Monday, December 15, 2008

Microsoft iPhone app ships broken and proprietary. Expectations met.

Microsoft certainly isn't making it difficult for its detractors to criticize their foray into iPhone Apps. The company's first product, which shipped this weekend and is dubbed Seadragon Mobile, is fundamentally broken – or so they say in the iTunes description and on the company's website.

A very important feature – the ability to browse Photosynth libraries – doesn't work:

The 'Browse Photosynth' functionality broke right after we submitted the app to the AppStore. Hopefully we'll get a new version with this fixed submitted to Apple in the next few days. Photosynth search and adding a user to view their Synths still works. Sorry!

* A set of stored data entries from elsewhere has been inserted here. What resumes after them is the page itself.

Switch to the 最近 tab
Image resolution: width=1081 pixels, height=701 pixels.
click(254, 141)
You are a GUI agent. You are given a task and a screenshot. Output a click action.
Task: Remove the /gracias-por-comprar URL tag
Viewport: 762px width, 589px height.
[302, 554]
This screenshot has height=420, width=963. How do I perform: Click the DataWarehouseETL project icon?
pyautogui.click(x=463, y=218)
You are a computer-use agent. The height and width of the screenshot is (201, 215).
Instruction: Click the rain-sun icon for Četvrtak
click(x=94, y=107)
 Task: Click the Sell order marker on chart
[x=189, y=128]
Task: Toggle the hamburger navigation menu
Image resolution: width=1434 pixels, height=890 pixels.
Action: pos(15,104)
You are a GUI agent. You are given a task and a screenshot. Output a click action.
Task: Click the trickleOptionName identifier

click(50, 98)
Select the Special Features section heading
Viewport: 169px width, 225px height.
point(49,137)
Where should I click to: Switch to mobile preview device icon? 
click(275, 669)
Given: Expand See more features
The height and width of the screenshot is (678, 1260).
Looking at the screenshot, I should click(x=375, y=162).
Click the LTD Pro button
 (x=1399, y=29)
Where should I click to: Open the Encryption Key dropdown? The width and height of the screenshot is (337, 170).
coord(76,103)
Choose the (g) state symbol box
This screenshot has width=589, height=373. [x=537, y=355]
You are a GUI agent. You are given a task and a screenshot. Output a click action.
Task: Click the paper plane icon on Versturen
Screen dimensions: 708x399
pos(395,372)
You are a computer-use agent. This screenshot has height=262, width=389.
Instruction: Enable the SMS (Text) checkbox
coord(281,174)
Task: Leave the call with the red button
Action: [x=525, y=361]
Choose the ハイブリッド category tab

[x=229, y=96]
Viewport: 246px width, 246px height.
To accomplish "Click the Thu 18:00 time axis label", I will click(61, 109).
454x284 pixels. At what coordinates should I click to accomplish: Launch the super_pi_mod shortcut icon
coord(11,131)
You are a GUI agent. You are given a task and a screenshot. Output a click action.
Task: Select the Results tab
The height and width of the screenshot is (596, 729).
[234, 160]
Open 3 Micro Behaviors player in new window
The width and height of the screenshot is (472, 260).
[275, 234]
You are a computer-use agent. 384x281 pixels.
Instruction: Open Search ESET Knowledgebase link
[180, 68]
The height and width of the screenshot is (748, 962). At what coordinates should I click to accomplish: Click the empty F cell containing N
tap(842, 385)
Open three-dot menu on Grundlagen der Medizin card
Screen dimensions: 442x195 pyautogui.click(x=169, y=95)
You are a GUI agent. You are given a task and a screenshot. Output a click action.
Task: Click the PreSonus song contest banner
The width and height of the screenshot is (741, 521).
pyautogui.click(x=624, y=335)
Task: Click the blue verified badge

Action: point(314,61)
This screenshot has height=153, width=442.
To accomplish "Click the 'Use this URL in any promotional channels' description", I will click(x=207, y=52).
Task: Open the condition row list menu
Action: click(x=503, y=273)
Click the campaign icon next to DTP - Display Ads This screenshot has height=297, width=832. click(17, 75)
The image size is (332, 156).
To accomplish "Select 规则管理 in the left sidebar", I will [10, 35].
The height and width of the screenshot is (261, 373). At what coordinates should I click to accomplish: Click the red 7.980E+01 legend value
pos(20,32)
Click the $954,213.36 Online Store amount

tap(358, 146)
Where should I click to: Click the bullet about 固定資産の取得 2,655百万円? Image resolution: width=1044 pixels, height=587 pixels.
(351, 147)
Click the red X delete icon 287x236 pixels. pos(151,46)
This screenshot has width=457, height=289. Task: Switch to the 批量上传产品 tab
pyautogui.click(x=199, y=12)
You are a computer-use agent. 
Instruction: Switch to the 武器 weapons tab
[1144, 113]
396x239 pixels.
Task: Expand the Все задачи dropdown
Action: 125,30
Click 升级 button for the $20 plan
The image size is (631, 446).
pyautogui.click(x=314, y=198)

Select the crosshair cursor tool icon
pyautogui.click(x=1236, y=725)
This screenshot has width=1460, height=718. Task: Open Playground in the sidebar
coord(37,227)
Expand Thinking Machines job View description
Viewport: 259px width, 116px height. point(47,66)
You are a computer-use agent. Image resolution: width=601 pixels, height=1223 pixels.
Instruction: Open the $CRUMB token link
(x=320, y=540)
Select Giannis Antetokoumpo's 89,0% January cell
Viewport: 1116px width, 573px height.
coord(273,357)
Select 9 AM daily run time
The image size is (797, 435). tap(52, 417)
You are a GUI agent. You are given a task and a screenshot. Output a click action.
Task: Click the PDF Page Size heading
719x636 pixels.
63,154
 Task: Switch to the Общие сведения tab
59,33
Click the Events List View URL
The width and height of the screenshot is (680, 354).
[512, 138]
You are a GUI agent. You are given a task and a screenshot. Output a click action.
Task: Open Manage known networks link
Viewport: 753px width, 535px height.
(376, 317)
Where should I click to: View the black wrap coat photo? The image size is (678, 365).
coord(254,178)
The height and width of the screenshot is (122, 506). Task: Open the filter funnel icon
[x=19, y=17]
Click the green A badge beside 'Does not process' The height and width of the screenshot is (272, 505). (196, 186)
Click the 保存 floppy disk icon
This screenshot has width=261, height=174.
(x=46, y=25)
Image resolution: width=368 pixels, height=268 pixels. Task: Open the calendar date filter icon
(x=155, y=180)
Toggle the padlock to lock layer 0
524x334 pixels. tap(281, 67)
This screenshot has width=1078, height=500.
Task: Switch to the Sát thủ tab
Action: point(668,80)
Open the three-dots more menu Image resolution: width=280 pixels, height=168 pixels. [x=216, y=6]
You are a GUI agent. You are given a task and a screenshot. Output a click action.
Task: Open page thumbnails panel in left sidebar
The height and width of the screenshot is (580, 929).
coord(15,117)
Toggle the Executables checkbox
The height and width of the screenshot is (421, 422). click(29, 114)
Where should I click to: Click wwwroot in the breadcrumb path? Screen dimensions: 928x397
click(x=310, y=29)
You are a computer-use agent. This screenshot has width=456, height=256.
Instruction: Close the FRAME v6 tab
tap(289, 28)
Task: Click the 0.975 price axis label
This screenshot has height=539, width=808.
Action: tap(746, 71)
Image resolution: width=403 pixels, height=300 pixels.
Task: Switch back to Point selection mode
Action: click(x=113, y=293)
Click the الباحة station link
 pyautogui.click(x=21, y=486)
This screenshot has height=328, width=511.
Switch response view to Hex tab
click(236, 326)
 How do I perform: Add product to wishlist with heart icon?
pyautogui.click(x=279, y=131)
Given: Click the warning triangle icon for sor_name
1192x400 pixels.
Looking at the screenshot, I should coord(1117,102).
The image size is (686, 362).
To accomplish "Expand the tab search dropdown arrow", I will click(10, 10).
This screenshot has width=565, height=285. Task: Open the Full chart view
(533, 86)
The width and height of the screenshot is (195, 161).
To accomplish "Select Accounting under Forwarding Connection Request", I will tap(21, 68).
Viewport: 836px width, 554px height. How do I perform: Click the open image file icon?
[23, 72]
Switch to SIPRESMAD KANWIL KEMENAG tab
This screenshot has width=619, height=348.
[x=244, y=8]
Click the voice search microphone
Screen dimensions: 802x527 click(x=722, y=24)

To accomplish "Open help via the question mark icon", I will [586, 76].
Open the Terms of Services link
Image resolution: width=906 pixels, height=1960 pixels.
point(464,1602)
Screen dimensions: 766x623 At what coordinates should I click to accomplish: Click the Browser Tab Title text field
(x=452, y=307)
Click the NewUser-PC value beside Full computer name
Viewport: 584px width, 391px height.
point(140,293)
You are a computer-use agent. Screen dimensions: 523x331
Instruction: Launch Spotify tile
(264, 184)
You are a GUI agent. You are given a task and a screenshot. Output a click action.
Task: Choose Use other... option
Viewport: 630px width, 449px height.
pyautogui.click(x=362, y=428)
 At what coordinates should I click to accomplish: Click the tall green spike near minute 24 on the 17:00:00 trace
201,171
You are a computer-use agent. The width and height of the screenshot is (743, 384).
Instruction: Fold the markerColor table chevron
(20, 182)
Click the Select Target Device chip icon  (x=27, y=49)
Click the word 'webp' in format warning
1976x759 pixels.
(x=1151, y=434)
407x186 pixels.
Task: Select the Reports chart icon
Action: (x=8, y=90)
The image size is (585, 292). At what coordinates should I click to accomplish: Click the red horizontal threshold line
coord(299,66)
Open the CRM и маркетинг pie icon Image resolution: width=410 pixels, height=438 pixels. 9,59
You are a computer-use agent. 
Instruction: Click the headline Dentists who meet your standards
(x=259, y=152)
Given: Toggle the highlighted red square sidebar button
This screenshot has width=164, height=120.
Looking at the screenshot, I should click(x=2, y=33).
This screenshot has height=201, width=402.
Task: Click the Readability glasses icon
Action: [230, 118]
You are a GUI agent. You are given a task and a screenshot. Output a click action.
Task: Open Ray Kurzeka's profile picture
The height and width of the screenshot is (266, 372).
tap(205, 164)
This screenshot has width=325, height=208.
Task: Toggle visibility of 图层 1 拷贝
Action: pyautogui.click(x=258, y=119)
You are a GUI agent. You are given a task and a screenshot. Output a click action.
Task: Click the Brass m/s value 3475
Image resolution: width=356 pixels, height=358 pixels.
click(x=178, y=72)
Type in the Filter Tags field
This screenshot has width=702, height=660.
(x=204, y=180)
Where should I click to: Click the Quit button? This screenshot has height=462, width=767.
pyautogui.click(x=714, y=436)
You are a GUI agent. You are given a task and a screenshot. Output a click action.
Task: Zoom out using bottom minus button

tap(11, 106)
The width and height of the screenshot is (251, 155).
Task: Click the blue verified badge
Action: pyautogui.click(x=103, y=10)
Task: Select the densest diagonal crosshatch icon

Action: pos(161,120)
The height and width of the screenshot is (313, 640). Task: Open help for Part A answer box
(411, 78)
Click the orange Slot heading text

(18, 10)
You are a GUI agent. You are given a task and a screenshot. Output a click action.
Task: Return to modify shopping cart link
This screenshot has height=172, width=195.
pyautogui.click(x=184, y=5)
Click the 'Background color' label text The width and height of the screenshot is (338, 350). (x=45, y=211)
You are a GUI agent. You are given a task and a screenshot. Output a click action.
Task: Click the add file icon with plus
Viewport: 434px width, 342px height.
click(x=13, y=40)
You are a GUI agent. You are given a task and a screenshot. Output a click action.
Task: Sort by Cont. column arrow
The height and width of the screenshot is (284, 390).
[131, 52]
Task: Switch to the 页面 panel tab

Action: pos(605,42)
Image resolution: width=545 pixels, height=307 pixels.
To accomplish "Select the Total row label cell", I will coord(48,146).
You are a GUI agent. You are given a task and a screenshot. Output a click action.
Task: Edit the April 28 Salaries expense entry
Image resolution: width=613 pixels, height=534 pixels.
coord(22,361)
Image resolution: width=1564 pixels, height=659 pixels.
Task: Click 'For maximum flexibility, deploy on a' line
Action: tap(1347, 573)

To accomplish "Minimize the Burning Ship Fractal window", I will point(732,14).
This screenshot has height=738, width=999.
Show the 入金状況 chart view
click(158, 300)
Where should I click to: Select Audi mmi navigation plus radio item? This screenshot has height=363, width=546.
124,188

There is a fix if you want to be able to use this functionality. I'd try it except I don't want to waste 5 minutes entering in a huge URL that I'll probably mess up. Supposedly the app will be updated in a week.

All of that being said, it is a pretty cool app for what it does, and that is zooming in on incredibly large image files over and over again. And it is pretty quick. I'd say about on par with zooming in on a Google Map. Speaking of Maps, it does GPS functionality on map overlays which mimicks the Google Earth/Maps functionality somewhat.

Of the other examples given, I am a huge fan of the Library of Congress maps and documents. Any history buff will enjoy having these available on their iPhone.

The application itself is a pretty big event for the two companies. Microsoft Live Labs seems to have some admiration for Apple's iPhone. Alex Daley, group product manager for Microsoft Live Labs, gave the iPhone high praise:

"The iPhone is the most widely distributed phone with a [graphics processing unit]. Most phones out today don’t have accelerated graphics in them. The iPhone does and so it enabled us to do something that has been previously difficult to do. I couldn’t just pick up a BlackBerry or a Nokia off the shelf and build Seadragon for it without GPU support."

The thing that I don't like about Seadragon and Photosynth in general is the way that Microsoft uses a proprietary file format for its images and basically locks any interoperability with other companies' products.

If I upload my pictures, I can never have them back in a format of my choice. If I want to look at them, I need the Photosynth browser (unless I misunderstand the way this application works). It also doesn't work on my Mac. So the barrier for me to enter this ecosystem fully is too high.

But I guess this is just Microsoft being Microsoft.